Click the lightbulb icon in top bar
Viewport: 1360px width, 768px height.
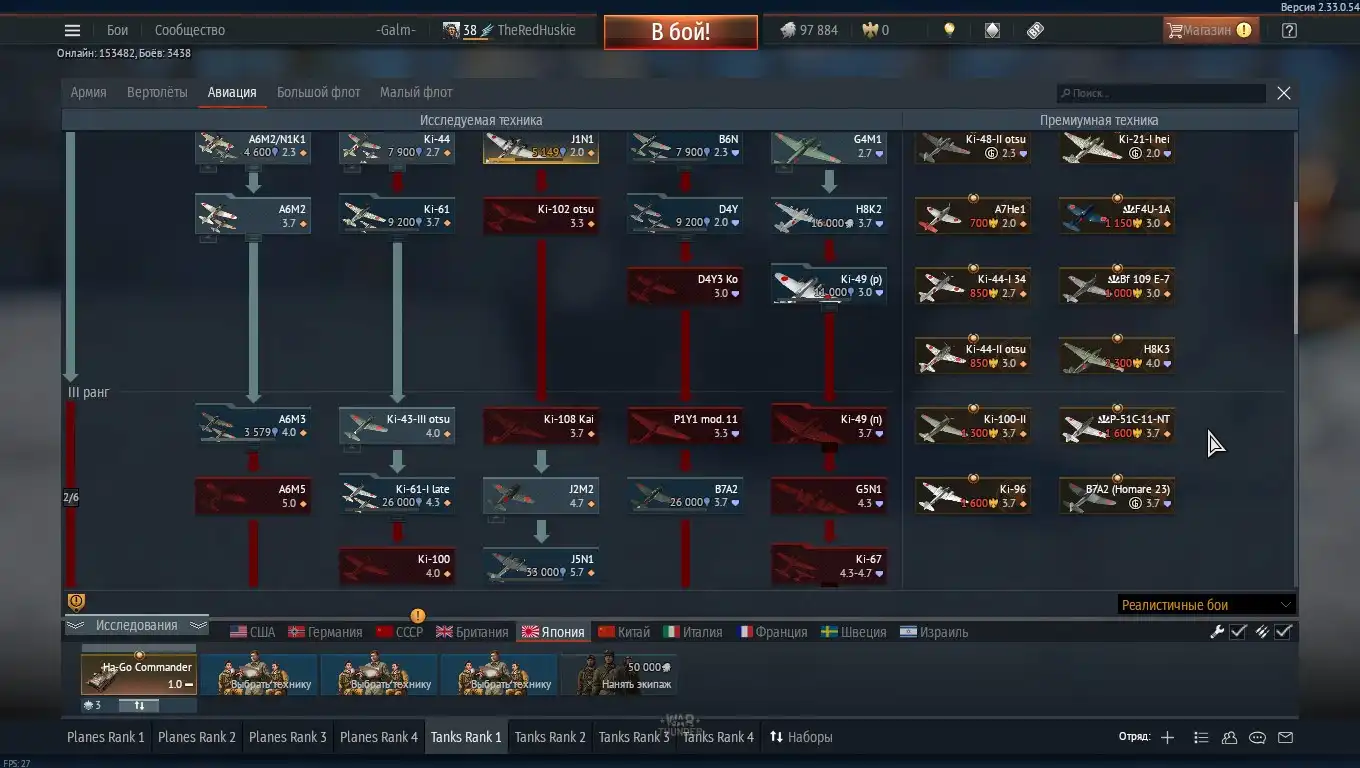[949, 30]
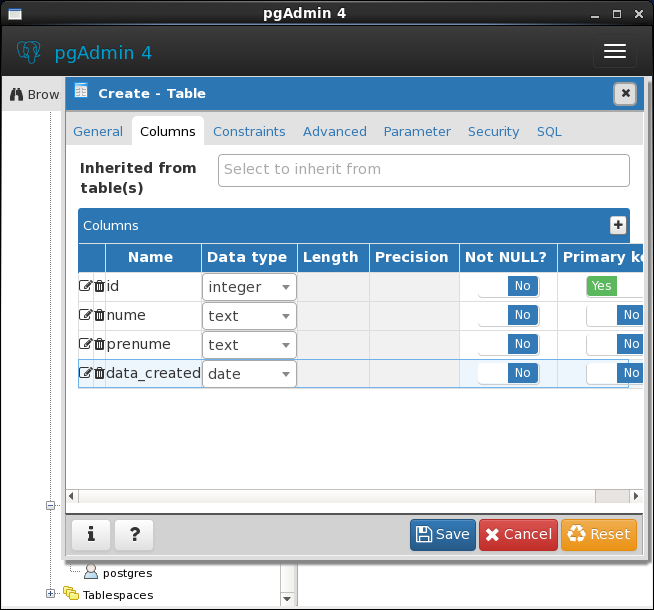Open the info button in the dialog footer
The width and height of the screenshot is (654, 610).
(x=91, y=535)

________________________

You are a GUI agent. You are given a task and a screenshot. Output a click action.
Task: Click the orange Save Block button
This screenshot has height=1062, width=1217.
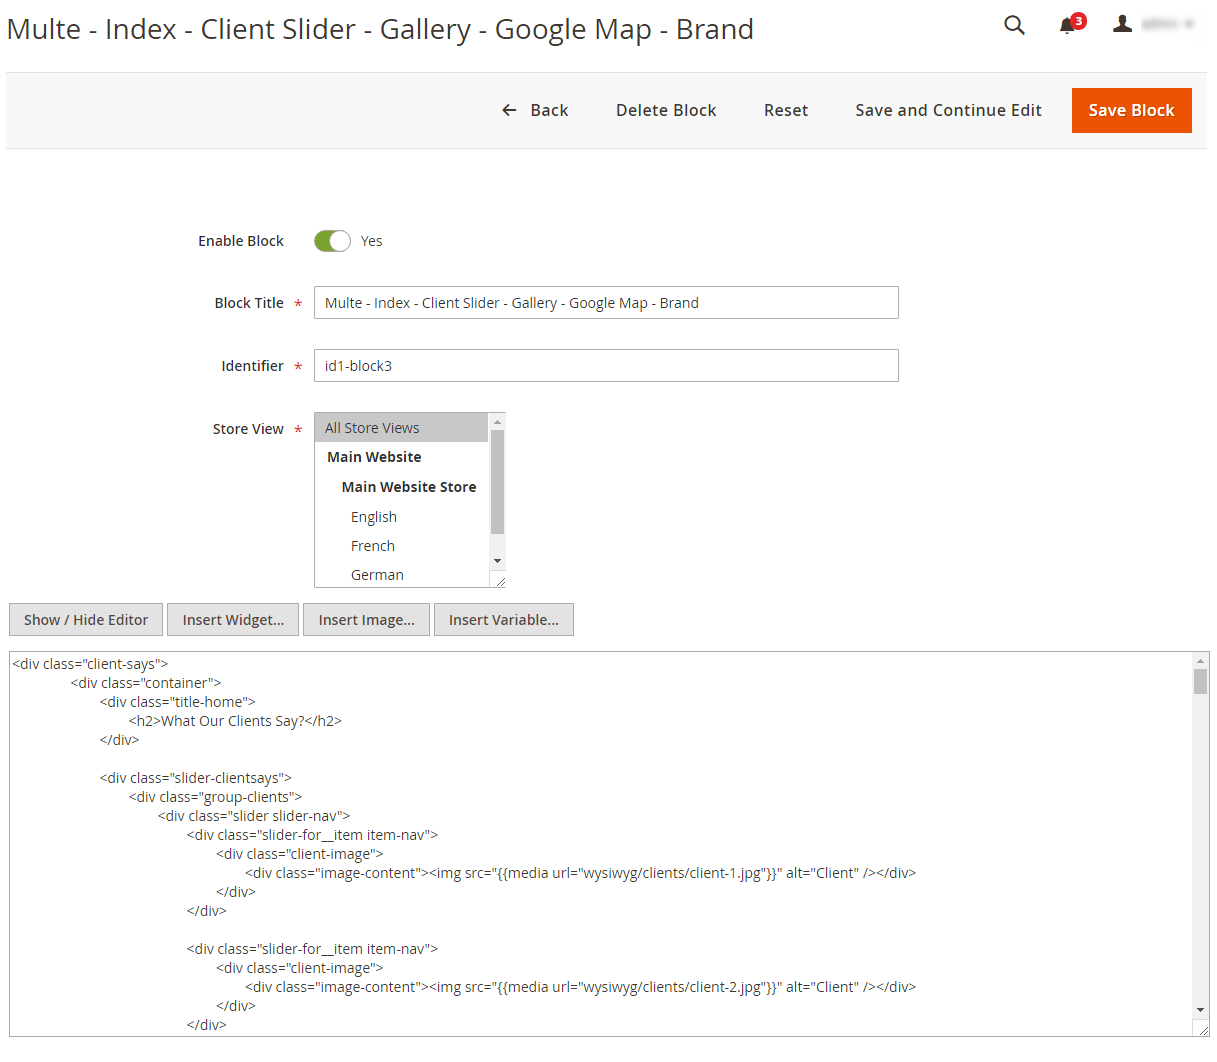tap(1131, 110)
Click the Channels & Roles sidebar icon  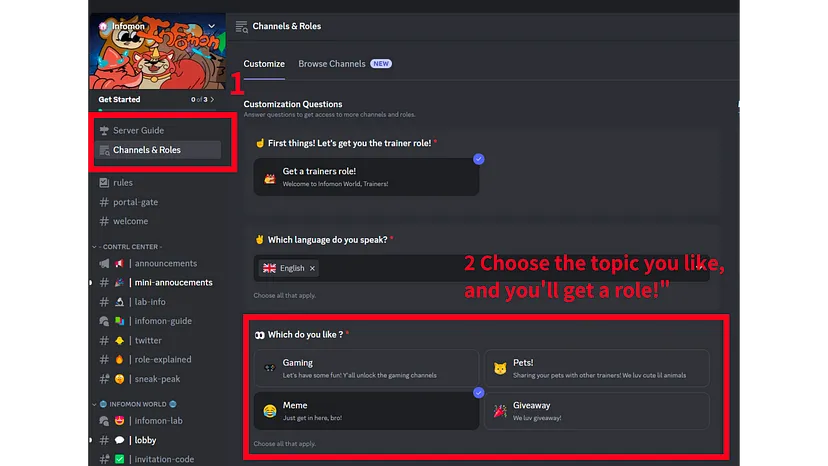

________________________

◆ **Your goal**: A clean copy is needed of the lines above from the one with "This screenshot has height=1062, width=1217." up to and including the one with "Click the Channels & Roles sidebar icon". Please set it down exactly, with no pictures.

◆ **Result of the task**:
This screenshot has height=1062, width=1217.
tap(1131, 110)
Click the Channels & Roles sidebar icon  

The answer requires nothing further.